NYDFS Frequently Asked Questions

We have cyber security under control, why do I need this?

Three very important reasons:

  1. It has built in NYDFS expertise that most firms don’t have to meet the February 15, 2020 filing date.
  2. You can complete a security risk assessment (required by NYDFS) so you can validate your cyber security and/or act as a check for any outsourced cyber security services (with your MSP).
  3. You can now track your compliance across people, processes, technology and vendor in one place using your CyberCompass™ 12 month subscription.

You can think of CyberCompass™ as your compliance check-up and fitness tracking tool to make sure your firm is cyber strong.

 A recent survey showed only 19% of companies are managing and tracking their cyber risk and compliance, especially with vendors. Why? Most don’t have the expertise or the tools to monitor and manage across your organization. With CyberCompass™ your companies can become vigilant, relentless, and resilient towards cyber crime across your entire organization.

 

How do I activate my account? Do I have to download something?

Contact one of our partners Third Rock or RSI.

CyberCompass™ is cloud-based.  You don’t have to download anything.

 

What is CyberCompass™ software and how does it work?

First of all you don’t need to be a NYDFS or Cyber Security Expert.

CyberCompass™ software translates government requirements into layman’s term, doing most of the heavy lifting for the analysis.  You start with your security risk assessment that is an online survey that walks your broker or staff member through questions that are designed to determine your practice’s level of cyber security and compliance. CyberCompass™ includes an online secure vault capability for you to upload all your supporting documentation or “body of evidence” required to maintain for 5 years as you complete the assessment.
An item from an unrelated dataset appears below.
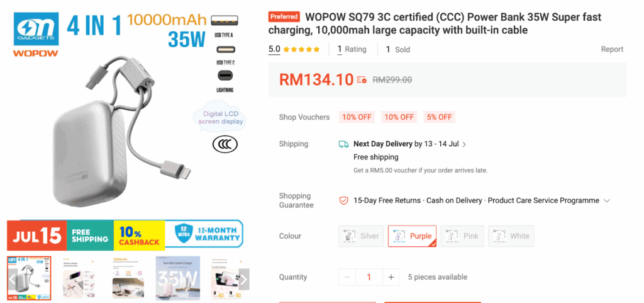Click the quantity input field

[x=369, y=277]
 Once you complete the survey (by the way you will immediately meet one of the compliance requirements by NYDFS), you will receive a report spelling out items that need to be addressed and how to correct them.  It even prioritizes those items so you can focus on where you have critical vulnerabilities and non-compliance.

 

How long does it take to complete the assessment? Can I assign other employees to answer questions when I don’t know the answer?

You don’t’ have to be an expert to complete the assessment. The survey questions are written in layman terms and the answers are all in Yes/No/Not Available format.  CyberCompass™ has built in library and references for each question so you can easily understand how it corresponds to the regulations. You can flag the question if you don’t know the answer.  All the flagged questions are tracked.  With CyberCompass™ you can assign a question or task to someone.  They will receive an email with a deadline.  All the responses are tracked in CyberCompass™. Without professional assistance, CyberCompass™ clients can complete in about three hours.

 

What does results of assessment show and what do I do with them?

Most clients of CyberCompass™ are surprised that the results of the assessment.  The report, which can be kept confidential or shared with your managed service provider, often confirms the reality that 90% of breaches that happen every year come from very simple, easy to solve problems and not big-ticket items.   Most clients discover they are not following the basics of securing client information and not have a plan if a breach happens to reduce business disruption costs.  CyberCompass™ gives you the ability to gain visibility to your vulnerabilities, outline the actions you need to take to improve your cyber security, and monitor your progress to increase your cyber resilience and compliance.

 

How does CyberCompass™ automate compliance?

CyberCompass™ automates most of the compliance requirements with a complete set of policies and procedures and all the compliance plans documentation With CyberCompass™ you learn the basics of cyber security hygiene and incorporate them into your culture for better protection across people, processes, technology and vendors.